THE world's leading thinker says social networks are making people lazy and stupid.
Edward De Bono, Maltese philosopher and inventor of the “six hats method”, told news.com.au that he doesn’t use social networking because “he doesn’t want to be bullied by information”.
“There’s a danger in the internet and social media,” says Mr De Bono.
“The notion that information is enough, that more-and-more information is enough, that you don’t have to think, you just have to get more information - gets very dangerous.”
The author and philosopher says that people take the information they receive through social media at face value.
“That we can get information our computer and our communication systems are getting better and better, people say ‘I don’t have to think, information will make my decision for me’, and that completely rules out creativity using the information in a different way, or new way,” he says.
Neuroscientist and thinker Sam Harris on embracing e-books:
I love physical books as much as anyone.
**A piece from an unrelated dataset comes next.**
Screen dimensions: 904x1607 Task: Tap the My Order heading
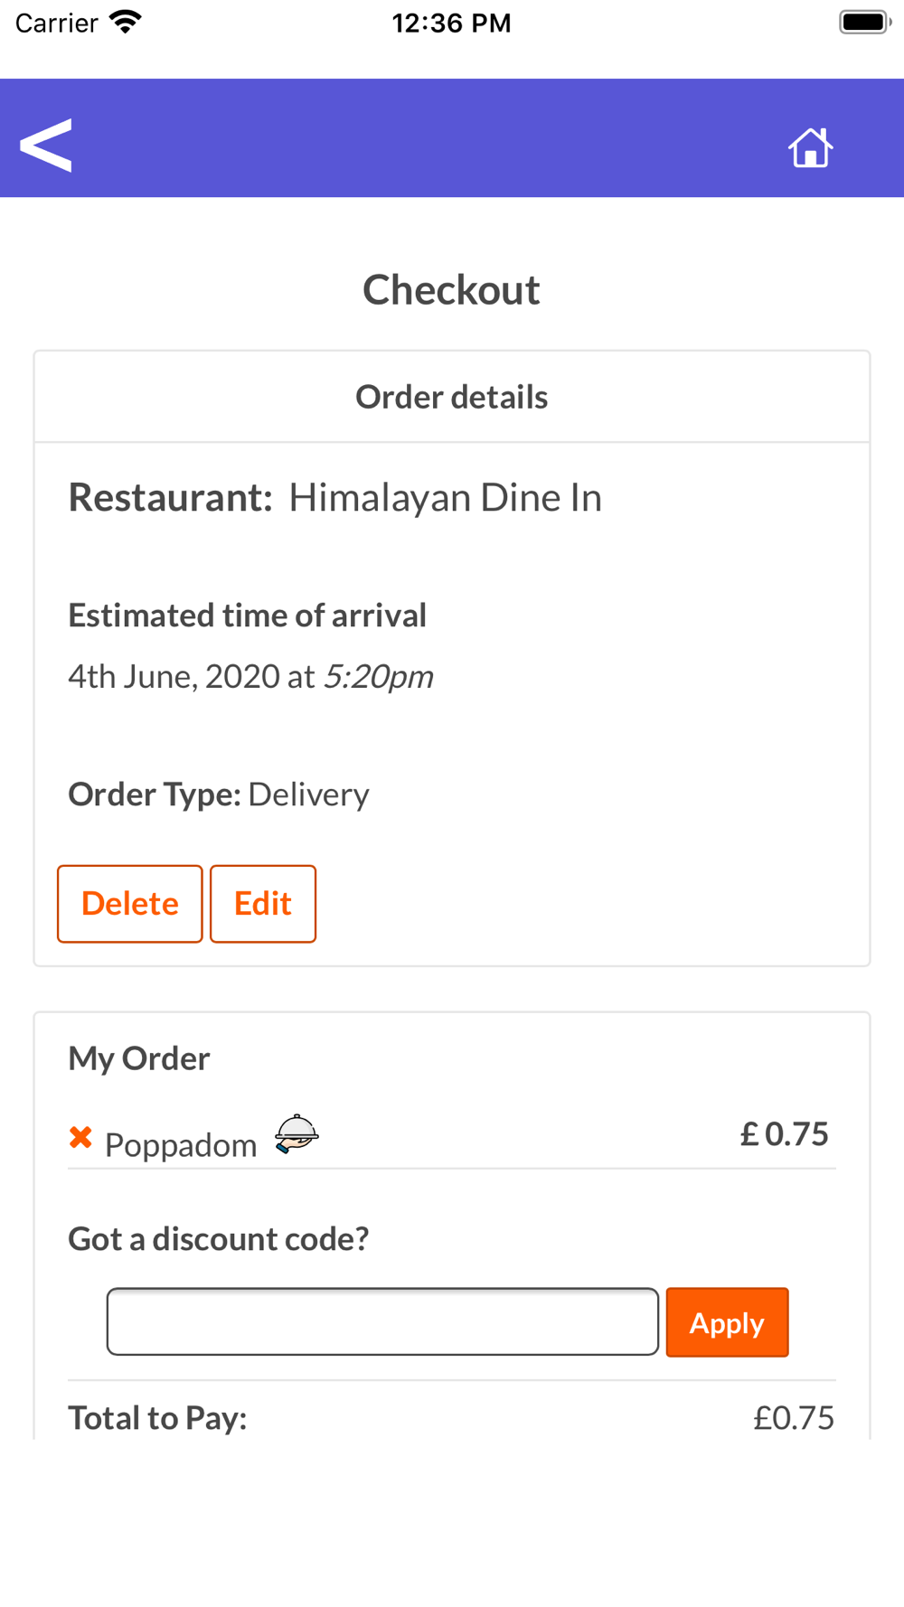[x=139, y=1058]
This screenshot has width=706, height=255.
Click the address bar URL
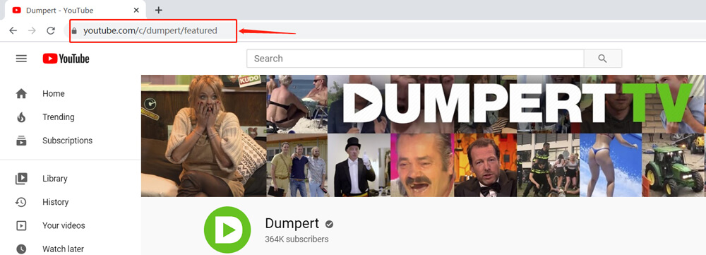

And when I really want to get a book into my brain, I now purchase both the hardcover and electronic editions. From the point of view of the publishing industry, I am the perfect customer. This also makes me a very important canary in the coal mine—and I’m here to report that I’ve begun to feel woozy. For instance, I’ve started to think that most books are too long, and I now hesitate before buying the next big one. When shopping for books, I’ve suddenly become acutely sensitive to the opportunity costs of reading any one of them. If your book is 600 pages long, you are demanding more of my time than I feel free to give. And if I could accomplish the same change in my view of the world by reading a 60-page version of your argument, why didn’t you just publish a book this length instead?
The honest answer to this last question should disappoint everyone: Publishers can’t charge enough money for 60-page books to survive; thus, writers can’t make a living by writing them. But readers are beginning to feel that this shouldn’t be their problem. Worse, many readers believe that they can just jump on YouTube and watch the author speak at a conference, or skim his blog, and they will have absorbed most of what he has to say on a given subject. In some cases this is true and suggests an enduring problem for the business of publishing. In other cases it clearly isn’t true and suggests an enduring problem for our intellectual life.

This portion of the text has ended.